Первой в титрах возникает фамилия Льва Дурова. И хотя это не соло-фильм, не бенефис, именно участие Дурова одухотворяет, я бы сказал, очеловечивает жестковатую структуру «драмы на колесах». О жестковатости — не в упрек авторам: за верность жанру не судят, ее приветствуют. «34-й скорый» — фильм-катастрофа. Того же порядка, что «Экипаж» А. Митты. Такие фильмы надо делать лихо, нагнетать ужасы виртуозно, и «34-й скорый» по этой части всем взял: он расчетливо бьет зрителя в нервные узлы, управляющие азартом, восторгом, слезами, страхом — море эмоций, бездна переживаний. Что до жанровых особенностей, то рискну привести вот какое сравнение. Представьте, вас обучают играть в шахматы. Сперва объясняют: ладья ходит прямо, слон — наискосок, конь — загогулиной, ферзь — куда хочет. Потом, чтобы вы все поняли на практике, проигрывают партию — в темпе блица. Так и здесь — в экспозиции характеры определяются, в кульминации, которой служит сама катастрофа, действуют в соответствии с заданным, совершая подвиги либо подлости, поскольку в экстремальных условиях среднего не дано.
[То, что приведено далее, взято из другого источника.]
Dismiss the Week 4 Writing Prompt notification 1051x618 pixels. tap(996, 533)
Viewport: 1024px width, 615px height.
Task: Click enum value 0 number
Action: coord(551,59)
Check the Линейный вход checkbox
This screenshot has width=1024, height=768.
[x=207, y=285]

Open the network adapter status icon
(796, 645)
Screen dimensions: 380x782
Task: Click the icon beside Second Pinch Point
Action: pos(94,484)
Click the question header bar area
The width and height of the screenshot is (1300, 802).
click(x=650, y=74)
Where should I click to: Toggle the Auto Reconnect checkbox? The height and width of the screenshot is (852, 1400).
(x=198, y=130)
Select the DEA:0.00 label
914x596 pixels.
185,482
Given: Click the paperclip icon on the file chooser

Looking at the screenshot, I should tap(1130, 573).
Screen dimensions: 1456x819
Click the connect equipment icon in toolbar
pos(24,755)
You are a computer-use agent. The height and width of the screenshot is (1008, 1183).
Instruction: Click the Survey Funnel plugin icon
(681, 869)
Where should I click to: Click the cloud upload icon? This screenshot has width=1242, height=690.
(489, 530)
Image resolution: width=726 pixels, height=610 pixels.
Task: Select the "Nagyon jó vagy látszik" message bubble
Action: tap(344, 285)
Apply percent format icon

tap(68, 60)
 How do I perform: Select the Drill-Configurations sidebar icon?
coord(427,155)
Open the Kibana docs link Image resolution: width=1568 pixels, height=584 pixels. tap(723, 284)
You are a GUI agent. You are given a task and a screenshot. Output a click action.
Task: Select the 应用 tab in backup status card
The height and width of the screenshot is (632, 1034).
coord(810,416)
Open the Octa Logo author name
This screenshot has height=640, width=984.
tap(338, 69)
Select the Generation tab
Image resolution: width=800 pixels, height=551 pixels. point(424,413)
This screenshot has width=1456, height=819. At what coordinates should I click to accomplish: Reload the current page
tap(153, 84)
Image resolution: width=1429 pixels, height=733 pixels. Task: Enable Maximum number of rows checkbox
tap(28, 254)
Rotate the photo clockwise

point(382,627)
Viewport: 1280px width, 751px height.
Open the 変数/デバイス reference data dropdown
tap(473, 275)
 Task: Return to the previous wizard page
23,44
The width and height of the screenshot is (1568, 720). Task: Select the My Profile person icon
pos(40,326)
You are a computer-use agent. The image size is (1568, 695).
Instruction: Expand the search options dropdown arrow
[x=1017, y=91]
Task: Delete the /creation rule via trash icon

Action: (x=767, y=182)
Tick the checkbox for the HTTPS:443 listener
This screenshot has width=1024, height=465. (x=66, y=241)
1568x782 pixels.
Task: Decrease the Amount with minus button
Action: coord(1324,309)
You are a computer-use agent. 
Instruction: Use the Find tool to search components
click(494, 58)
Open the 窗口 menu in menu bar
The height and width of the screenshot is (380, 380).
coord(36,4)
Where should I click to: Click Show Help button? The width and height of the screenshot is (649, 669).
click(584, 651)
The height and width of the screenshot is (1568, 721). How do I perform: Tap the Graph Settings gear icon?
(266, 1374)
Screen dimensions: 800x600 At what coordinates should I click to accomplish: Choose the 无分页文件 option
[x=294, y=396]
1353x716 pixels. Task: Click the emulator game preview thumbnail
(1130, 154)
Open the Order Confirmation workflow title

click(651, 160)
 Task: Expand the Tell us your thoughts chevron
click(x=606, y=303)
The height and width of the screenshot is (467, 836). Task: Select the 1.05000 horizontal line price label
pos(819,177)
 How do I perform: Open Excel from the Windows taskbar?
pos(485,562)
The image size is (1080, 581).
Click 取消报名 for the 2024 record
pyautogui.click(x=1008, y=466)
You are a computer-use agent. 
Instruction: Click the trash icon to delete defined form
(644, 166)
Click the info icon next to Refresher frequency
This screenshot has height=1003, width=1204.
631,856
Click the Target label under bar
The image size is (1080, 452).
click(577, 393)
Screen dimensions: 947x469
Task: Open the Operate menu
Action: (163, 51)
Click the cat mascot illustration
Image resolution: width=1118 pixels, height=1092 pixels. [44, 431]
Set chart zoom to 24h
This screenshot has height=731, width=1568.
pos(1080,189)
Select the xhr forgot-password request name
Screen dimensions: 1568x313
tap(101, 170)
Таким образом, по крупному счету фильм-катастрофа есть своего рода Большая Проверка личности, эксперимент на прочность ее нравственных устоев.
Итак, на экране:
Александр Фатюшин — усы, рюкзак, потертая кожанка, современность, динамизм, обаяние и некоторое легкомыслие — безбилетный пассажир ненароком учиняет пожар в поезде, вдобавок похищает прелестную проводницу, в итоге же, как от него и ожидаешь, предстает перед нами честным, смелым парном.
Елена Майорова — естественность, бесхитростность, незатейливое кокетство, провинциальный говорок: «Все вы серьезные — выпить, в ресторан, а потом лезете, как...»,— похищенная проводница догоняет пылающий состав, в дыму и огне проявляет чудеса храбрости.
Альгимантас Масюлис — металлические седины, металлический взгляд, надменность, элегантность — цирковой дрессировщик, он озабочен личным комфортом, чурается помощи ближних, но жизнь в лице (простите — морде) его путешествующих в том же поезде лошадей сурово ему мстит.
Три румяных курсанта пожарно-технического училища — проявляют чудеса храбрости; спекулянт в заграничной кепочке с помпоном — жизнь сурово ему мстит; Олег Голубицкий в роли начальника поезда — проявляет... Валерий Рыжаков, симпатичный даже в крайне несимпатичном образе — жизнь сурово... Одним словом, в математически точно организованной авторами фильма неразберихе катастрофы каждый пожинает судьбу, которую, но известной пословице, сам себе предопределил, посеяв характер. И каждая «жатва» произведет впечатление, хотя времени приглядеться к участникам событий у нас не многим больше, чем, скажем, у любопытных на полустанках, мимо которых грохочет 34-й скорый. Все смешалось, все несется в бешеном темпе...
Машинисты, стрелочники, проводники, пассажиры, дорожные рабочие, пожарники...
Загадочная Ирина Печерникова... Взрослые, дети, кони... Но вот — Дуров. Как всегда, достоверный, обстоятельно, уютно обживающий экран. Добротный актер. И — добрый. Он играет клоуна, он суетлив, общителен, неугомонен от того, что исполнен сердечного расположения к сущему на этой земле. Дуров со щемящей веселостью являет нам человека, над которым нависла угроза слепоты, и на пороге тьмы он словно жаждет на все насмотреться и все свершить, что может. Он — нерв картины. В финале клоун понуро сидит на рельсах, он пожертвовал зрением, чтобы спасти детей. К нему подходит мальчик, берет за руку: «Дядя, пойдем домой»,— и он бредет, спотыкаясь, слепой и, может быть, самый зрячий, самый душевно зоркий из всех, кто вокруг.